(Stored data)
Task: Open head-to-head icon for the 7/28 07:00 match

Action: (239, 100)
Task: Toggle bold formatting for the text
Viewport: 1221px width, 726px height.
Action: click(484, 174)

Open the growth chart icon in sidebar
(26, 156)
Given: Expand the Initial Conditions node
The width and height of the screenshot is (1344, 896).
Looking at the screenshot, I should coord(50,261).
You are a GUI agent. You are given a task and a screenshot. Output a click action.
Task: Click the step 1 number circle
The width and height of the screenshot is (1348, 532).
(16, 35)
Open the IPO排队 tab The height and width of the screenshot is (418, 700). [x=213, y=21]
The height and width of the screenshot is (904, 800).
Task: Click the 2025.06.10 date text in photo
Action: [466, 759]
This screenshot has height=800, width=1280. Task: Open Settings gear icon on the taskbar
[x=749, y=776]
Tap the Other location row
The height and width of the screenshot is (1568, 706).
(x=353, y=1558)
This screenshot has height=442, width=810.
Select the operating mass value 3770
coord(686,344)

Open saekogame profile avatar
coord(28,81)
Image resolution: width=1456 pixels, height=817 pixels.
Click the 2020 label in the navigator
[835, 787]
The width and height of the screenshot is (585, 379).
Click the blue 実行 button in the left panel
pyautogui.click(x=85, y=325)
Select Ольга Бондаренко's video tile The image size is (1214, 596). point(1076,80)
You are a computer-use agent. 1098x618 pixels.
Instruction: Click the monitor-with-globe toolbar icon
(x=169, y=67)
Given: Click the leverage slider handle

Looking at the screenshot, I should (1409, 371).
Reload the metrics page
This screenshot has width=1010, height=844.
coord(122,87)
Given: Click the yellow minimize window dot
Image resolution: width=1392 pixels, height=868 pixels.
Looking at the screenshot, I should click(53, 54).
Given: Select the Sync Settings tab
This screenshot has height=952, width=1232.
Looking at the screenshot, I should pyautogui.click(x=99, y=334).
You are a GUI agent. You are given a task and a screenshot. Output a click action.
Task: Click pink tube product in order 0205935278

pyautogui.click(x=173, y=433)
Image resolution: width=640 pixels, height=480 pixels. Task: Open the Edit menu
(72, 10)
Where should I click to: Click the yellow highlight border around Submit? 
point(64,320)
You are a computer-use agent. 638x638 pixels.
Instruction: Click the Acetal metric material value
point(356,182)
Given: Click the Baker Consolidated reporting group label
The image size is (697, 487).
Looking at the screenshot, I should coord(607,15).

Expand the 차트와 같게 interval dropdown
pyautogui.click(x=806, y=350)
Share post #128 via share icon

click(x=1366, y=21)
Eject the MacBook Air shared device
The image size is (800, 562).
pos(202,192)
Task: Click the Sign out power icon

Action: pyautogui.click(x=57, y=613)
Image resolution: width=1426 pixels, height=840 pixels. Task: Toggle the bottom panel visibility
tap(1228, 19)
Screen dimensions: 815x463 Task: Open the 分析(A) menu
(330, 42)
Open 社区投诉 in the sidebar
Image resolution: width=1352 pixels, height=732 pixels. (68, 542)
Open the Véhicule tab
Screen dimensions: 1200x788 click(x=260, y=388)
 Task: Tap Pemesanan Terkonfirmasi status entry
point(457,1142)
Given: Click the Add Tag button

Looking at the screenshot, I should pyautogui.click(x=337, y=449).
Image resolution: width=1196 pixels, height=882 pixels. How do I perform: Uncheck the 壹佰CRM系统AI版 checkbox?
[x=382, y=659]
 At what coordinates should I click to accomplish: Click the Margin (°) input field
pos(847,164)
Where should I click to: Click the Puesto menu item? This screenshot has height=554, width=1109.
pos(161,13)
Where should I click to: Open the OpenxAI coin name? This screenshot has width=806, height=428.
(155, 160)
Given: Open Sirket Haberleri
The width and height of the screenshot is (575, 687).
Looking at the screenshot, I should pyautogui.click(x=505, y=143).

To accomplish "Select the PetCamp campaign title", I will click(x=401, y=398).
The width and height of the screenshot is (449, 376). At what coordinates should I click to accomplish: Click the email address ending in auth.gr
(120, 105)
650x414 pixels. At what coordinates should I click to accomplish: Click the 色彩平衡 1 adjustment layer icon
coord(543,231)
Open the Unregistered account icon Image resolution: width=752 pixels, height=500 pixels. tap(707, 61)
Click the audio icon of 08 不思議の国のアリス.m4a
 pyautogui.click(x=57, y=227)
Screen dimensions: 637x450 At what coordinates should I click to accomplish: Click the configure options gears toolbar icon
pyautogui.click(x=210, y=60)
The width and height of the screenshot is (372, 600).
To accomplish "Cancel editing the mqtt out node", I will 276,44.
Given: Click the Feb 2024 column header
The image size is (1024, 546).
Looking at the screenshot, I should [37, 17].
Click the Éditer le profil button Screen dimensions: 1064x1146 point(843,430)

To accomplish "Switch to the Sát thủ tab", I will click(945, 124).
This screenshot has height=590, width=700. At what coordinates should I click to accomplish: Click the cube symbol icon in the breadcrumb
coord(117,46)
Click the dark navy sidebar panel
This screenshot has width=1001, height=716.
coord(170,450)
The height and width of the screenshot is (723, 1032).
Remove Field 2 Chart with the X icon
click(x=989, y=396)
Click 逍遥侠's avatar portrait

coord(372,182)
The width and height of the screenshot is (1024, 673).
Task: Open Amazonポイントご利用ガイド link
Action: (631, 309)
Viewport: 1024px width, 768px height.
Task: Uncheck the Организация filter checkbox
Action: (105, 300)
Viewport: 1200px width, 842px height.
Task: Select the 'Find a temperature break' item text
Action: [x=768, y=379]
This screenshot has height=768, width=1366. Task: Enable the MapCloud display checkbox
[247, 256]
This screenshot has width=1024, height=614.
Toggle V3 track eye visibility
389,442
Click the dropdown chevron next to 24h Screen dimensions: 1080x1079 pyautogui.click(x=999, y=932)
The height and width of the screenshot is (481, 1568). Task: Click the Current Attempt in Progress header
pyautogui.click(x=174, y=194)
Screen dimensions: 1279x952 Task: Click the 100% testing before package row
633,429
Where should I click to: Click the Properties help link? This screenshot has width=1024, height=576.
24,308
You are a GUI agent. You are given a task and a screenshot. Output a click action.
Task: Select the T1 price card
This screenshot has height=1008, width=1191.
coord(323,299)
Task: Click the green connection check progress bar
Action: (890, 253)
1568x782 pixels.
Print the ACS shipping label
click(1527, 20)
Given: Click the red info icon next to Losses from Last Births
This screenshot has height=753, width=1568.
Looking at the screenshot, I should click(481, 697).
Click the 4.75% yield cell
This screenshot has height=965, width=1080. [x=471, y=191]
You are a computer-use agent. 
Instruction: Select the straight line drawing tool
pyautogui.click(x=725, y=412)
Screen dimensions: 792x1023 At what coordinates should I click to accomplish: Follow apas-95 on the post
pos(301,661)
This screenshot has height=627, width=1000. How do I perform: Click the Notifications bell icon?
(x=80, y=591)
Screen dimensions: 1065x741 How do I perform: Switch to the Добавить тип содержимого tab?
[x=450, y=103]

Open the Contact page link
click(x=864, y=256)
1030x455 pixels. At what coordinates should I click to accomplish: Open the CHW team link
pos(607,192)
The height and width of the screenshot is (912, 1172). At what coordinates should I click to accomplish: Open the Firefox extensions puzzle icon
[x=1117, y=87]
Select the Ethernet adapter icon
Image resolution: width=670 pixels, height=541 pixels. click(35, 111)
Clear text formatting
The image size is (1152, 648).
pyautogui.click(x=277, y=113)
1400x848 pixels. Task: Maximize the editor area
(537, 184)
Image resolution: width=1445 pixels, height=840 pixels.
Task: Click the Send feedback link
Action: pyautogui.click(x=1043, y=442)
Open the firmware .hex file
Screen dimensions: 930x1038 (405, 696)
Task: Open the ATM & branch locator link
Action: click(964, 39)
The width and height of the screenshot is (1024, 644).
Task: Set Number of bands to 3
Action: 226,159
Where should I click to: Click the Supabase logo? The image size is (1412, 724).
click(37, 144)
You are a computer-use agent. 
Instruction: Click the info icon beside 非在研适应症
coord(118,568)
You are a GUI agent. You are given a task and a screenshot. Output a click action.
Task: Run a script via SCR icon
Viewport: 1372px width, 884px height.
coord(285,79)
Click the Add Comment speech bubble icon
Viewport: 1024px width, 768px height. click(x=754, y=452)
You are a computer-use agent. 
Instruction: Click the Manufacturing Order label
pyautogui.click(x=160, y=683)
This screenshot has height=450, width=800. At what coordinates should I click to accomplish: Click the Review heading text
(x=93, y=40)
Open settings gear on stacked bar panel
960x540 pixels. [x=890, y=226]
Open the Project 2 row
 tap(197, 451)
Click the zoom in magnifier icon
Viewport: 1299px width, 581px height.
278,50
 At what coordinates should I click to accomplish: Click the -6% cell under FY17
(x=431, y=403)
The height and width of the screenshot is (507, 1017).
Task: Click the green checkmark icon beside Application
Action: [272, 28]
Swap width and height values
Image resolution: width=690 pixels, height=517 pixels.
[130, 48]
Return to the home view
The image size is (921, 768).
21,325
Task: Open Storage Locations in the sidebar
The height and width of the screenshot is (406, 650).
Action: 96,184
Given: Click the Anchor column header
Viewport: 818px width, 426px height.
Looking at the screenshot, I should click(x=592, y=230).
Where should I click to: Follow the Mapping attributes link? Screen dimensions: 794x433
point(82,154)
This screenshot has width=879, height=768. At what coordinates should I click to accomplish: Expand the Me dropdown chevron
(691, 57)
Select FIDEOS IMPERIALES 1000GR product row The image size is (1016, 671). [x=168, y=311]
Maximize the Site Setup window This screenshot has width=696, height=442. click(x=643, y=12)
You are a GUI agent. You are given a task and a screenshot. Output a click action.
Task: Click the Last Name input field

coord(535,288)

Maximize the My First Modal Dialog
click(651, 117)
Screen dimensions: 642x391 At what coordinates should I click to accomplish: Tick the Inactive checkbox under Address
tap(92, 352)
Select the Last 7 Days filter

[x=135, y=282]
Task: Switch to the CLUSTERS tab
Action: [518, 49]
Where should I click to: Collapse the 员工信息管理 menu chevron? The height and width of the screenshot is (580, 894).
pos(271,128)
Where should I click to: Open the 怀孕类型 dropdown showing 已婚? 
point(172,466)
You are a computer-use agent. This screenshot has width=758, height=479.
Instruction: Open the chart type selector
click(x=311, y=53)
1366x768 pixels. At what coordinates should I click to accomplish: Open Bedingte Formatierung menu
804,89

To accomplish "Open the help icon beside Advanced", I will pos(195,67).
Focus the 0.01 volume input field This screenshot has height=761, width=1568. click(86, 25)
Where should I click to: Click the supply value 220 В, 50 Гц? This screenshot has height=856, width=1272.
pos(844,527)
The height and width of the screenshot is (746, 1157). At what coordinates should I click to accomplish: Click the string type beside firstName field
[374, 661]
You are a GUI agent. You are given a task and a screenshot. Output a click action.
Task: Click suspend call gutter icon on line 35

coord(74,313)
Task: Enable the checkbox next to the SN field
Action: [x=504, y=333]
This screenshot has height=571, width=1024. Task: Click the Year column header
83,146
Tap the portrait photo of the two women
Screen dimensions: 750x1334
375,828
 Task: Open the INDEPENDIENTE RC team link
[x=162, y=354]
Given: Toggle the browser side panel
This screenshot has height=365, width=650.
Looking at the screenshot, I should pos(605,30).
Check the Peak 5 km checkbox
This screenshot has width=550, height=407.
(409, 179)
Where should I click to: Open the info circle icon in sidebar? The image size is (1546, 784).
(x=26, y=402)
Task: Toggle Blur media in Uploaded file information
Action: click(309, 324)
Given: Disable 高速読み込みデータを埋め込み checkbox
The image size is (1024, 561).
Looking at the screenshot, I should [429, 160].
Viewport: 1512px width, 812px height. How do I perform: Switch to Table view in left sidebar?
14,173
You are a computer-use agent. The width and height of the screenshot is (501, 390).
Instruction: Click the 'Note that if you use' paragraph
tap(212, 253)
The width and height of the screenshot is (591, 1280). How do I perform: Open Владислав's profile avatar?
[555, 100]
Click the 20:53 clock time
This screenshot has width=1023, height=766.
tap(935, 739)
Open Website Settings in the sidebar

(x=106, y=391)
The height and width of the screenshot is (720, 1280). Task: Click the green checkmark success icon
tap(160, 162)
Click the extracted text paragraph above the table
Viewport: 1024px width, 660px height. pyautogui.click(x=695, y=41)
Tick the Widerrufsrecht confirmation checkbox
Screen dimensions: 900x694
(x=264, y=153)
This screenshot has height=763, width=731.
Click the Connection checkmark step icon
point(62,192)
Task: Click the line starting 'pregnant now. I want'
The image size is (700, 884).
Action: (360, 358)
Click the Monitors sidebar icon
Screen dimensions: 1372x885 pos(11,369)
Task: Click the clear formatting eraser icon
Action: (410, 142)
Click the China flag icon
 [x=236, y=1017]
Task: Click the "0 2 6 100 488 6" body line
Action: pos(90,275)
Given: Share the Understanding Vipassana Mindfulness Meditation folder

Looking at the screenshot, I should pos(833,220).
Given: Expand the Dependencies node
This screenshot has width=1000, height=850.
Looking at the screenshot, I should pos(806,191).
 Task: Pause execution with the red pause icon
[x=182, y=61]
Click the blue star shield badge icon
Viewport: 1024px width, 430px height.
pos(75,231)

## Task statement
If a line in the records contains the string "will", copy it out.

## Exercise response
To accomplish "Select the PetCamp campaign title", I will click(x=401, y=398).
To accomplish "Cancel editing the mqtt out node", I will 276,44.
To accomplish "Switch to the Sát thủ tab", I will click(945, 124).
To accomplish "Open the help icon beside Advanced", I will pos(195,67).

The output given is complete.